# Given text:

________

However, this is where i comes in: it is formally defined as the square root of -1.

The imaginary number is used in complex analysis, which is a tricky subject.

In regards to why e^(i*pi) = -1, it is because e^(i*x) = cos(x) + i*sin(x). This is called Euler's formula.
 
How does this work? I'm curious, and if you can put it in simple terms, that would be great. (i looked on wikipedia; can someone explain it a little?

I'll try...

With the square root of a positive number, like, rt(4) [the square root of 4], well, that's just an operation you happen to know already. The square root of 4 is 2.

However, rt(-4) is weird and we don't know exactly how to evaluate it.

Some clever guy (euler? I'm not up on math history) realized that rt(-4) = rt(-1) x rt(4). He could then evaluate rt(4) to be 2, so he got (2 x rt(-1)).

Then he just decided to let i stand for the square root of -1. So, rt(-4) = 2i.

People call it the imaginary number because no one knows exactly how it's supposed to work (but it does).

amirite
 
In short, it doesn't work. This is one of those impossibilities, but mathematicians usually setup the "what if" scenario using 'i'. If you could root a negative, this is what would happen. i = sqrt(-1), i^2 = -1, i^3=-sqrt(-1), and i^4=1. Just something you'll need to learn. It is very useful in theoretical mathematics.

Cool note: Did you know that e^(pi*i)=-1?

Objection. Imaginary numbers were first a thought exercise that had useful implications for vector and matrix algebra and differential equations, but since the formulation of the Schrodinger equation in 1926, they're very much a real part of the world around you.

________

# Dataset extract:
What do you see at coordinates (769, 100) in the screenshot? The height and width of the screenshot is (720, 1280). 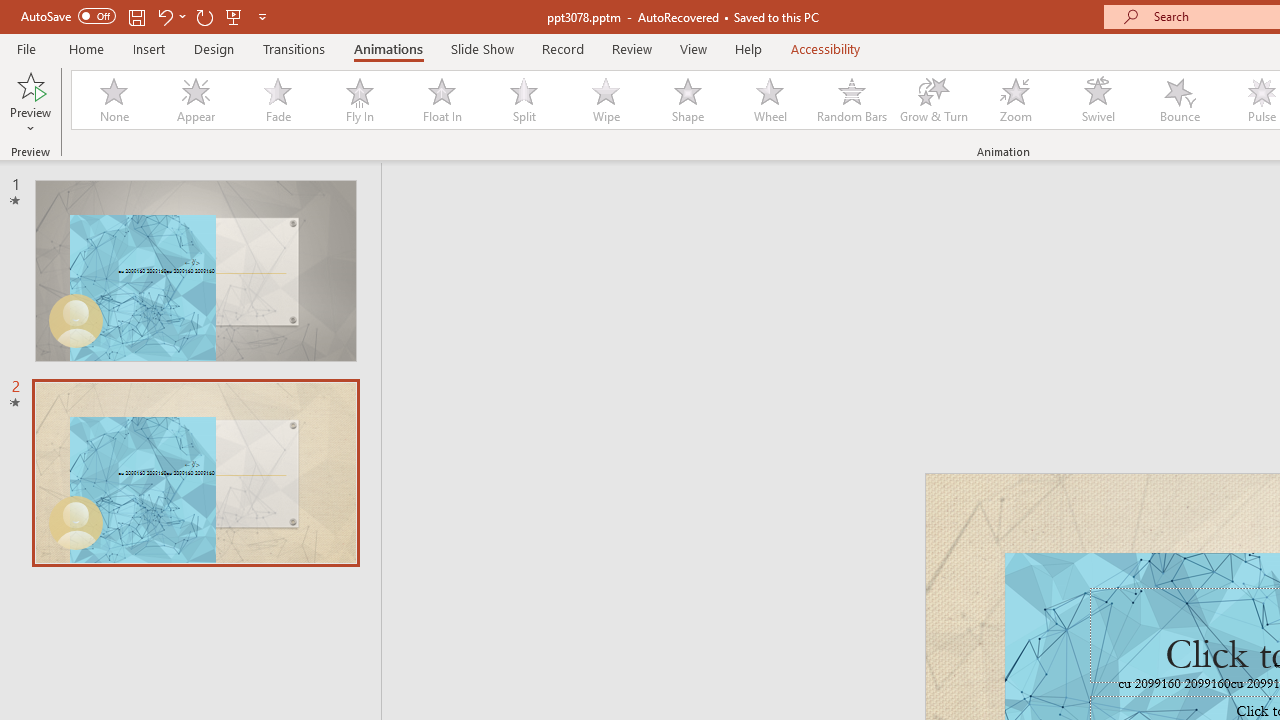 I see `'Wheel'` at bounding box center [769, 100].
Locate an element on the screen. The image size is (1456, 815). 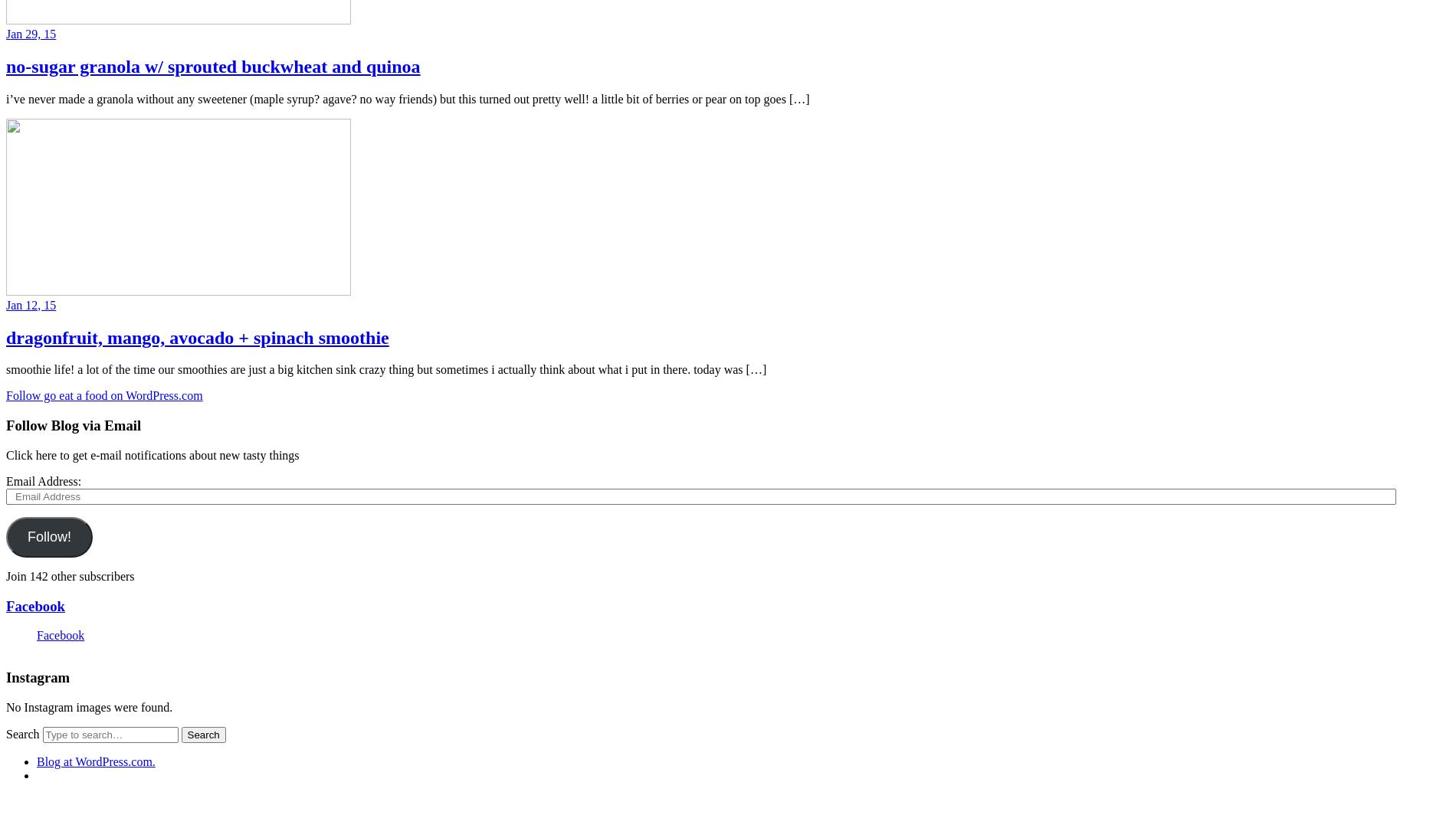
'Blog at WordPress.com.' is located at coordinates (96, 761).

________

# Task 1:
Condense the paragraph of the text on imaginary numbers that begins "In short, it doesn't work." into a bulleted list that keeps its main facts.
# Task 2:
Answer these questions from the text on imaginary numbers:
(a) What equation is given as Euler's formula?
(b) Once i stands for the square root of -1, what does rt(-4) equal?
(c) What event, and in which year, is named as the point after which imaginary numbers became a real part of the world?
# Task 3:
Decide whether each statement agrees with the text on imaginary numbers. Answer yes or no, and quote the words that decide it.
(a) Complex analysis is described as an easy subject.
(b) i^4 equals 1.
(c) Imaginary numbers started out as a thought exercise.

# Correct output 1:
- Taking the root of a negative number is called an impossibility.
- Mathematicians use i to set up a "what if" scenario that shows what would happen if a negative could be rooted.
- The powers of i are i = sqrt(-1), i^2 = -1, i^3 = -sqrt(-1) and i^4 = 1.
- This has to be learned, and it is very useful in theoretical mathematics.

# Correct output 2:
(a) e^(i*x) = cos(x) + i*sin(x)
(b) 2i
(c) The formulation of the Schrodinger equation in 1926

# Correct output 3:
(a) No: "which is a tricky subject"
(b) Yes: "and i^4=1"
(c) Yes: "Imaginary numbers were first a thought exercise"